Which data types does the shapefile text below list as possible field types?

===== Text

The field names of a shapefile are available as soon as you read a shapefile. You can call the “fields” attribute of the shapefile as a Python list. Each field is a Python list with the following information:

  • Field name: the name describing the data at this column index.
  • Field type: the type of data at this column index. Types can be: Character, Numbers, Longs, Dates, or Memo.
  • Field length: the length of the data found at this column index.
  • Decimal length: the number of decimal places found in “Number” fields.
In [21]:
recs = sf.records()
len(recs)
Out[21]:
49
  • Each record is a list containing an attribute corresponding to each field in the field list.
In [49]:
recs[5][1:3]
Out[49]:
['08', 'Mtn']

Plotting a simple record¶

In [43]:
# Get all the information for a single shape(in this case, the 5th shape)
shape_ex = sf.shape(20)

The points attribute contains a list of latitude-longitude values that define the shape (state) boundary.

  • Loop over those points to create an array of longitude and latitude values to plot.
  • A single point can be accessed with shape_ex.points[0] and will return a lon/lat pair, e.g. (-70.13123,40.6210). - Pull out the first and second index and put them in pre-defined numpy arrays:
In [44]:
x_lon = np.zeros((len(shape_ex.points), 1))
y_lat = np.zeros((len(shape_ex.points), 1))
for ip in range(len(shape_ex.points)):
    x_lon[ip] = shape_ex.points[ip][0]
    y_lat[ip] = shape_ex.points[ip][1]
In [45]:
#   -- plot --
fig     = plt.figure()
ax      = fig.add_subplot(111)
ax.get_yaxis().set_visible(True)
ax.get_xaxis().set_visible(True)
ax.set_frame_on(False)
plt.plot(x_lon,y_lat,'k')

# use bbox (bounding box) to set plot limits
plt.xlim(shape_ex.bbox[0],shape_ex.bbox[2])
Out[45]:
(-94.617035, -89.645401)

Plot all the states¶

In [60]:
def plot(sf):

    #   -- plot --
    fig     = plt.figure()
    ax      = fig.add_subplot(111)
    ax.get_yaxis().set_visible(True)
    ax.get_xaxis().set_visible(True)
    ax.set_frame_on(False)

    for shape in sf.shapeRecords():
        x = [i[0] for i in shape.shape.points[:]]
        y = [i[1] for i in shape.shape.points[:]]
        plt.plot(x,y)

    plt.show()
In [61]:
plot(sf)

Extra examples¶

In [5]:
sf2 = shapefile.Reader(r'/Users/abanihi/Documents/shapefiles/mrb.shp')
plot(sf2)
In [6]:
sf3 = shapefile.Reader(r'/Users/abanihi/Documents/shapefiles/hurmjrl020.shp')
plot(sf3)

==========
===== Information shown

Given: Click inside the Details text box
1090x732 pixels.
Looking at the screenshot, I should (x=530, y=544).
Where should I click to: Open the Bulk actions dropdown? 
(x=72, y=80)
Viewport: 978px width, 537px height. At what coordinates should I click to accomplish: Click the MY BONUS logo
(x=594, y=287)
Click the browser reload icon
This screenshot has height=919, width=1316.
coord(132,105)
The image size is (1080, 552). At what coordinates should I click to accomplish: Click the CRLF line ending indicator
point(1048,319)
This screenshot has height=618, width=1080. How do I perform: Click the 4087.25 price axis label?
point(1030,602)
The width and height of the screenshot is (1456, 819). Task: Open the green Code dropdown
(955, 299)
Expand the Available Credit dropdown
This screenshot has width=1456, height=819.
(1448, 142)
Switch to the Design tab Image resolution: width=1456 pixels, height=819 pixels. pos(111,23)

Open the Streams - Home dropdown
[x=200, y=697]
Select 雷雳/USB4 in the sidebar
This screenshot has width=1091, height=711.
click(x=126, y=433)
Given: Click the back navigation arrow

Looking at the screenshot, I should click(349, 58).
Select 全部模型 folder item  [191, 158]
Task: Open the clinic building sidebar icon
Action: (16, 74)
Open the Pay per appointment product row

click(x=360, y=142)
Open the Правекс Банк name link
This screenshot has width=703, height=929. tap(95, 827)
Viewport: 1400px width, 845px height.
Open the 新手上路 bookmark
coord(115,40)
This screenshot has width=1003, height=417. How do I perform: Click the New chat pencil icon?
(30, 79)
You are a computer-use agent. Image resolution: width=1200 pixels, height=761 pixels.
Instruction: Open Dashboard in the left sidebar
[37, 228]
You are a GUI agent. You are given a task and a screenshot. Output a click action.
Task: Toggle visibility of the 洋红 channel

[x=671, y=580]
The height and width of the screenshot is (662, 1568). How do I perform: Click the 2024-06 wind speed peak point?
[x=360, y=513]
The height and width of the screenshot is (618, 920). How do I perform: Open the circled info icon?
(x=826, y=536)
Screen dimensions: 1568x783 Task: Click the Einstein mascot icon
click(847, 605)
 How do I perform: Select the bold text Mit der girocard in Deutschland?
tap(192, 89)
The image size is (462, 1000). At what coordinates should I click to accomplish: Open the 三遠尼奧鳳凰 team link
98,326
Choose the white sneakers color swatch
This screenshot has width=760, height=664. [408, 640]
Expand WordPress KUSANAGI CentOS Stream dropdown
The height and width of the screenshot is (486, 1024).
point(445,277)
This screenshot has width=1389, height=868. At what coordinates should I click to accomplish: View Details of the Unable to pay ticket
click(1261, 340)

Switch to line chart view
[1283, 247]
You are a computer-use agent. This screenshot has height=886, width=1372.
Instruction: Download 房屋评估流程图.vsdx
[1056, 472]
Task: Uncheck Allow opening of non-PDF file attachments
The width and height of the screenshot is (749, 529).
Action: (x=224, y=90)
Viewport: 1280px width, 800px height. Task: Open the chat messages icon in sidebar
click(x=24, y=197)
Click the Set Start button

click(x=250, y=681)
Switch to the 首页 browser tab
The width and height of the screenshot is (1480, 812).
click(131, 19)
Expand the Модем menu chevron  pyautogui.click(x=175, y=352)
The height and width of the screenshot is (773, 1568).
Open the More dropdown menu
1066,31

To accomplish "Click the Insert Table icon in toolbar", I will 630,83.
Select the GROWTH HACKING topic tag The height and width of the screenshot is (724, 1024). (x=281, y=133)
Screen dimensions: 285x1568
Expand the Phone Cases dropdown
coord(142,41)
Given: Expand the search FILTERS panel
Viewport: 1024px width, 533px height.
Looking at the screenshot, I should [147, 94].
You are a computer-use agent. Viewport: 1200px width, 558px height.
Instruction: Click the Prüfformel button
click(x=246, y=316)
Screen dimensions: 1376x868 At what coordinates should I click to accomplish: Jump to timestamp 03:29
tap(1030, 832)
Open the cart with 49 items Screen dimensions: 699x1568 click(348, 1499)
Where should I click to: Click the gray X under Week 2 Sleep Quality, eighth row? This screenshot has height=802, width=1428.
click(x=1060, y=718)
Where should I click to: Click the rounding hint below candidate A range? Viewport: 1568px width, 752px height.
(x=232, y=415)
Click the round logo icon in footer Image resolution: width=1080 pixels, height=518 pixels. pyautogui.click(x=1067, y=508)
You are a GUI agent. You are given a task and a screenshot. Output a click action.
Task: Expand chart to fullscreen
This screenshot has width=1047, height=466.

==========

Full response:
Character, Numbers, Longs, Dates, Memo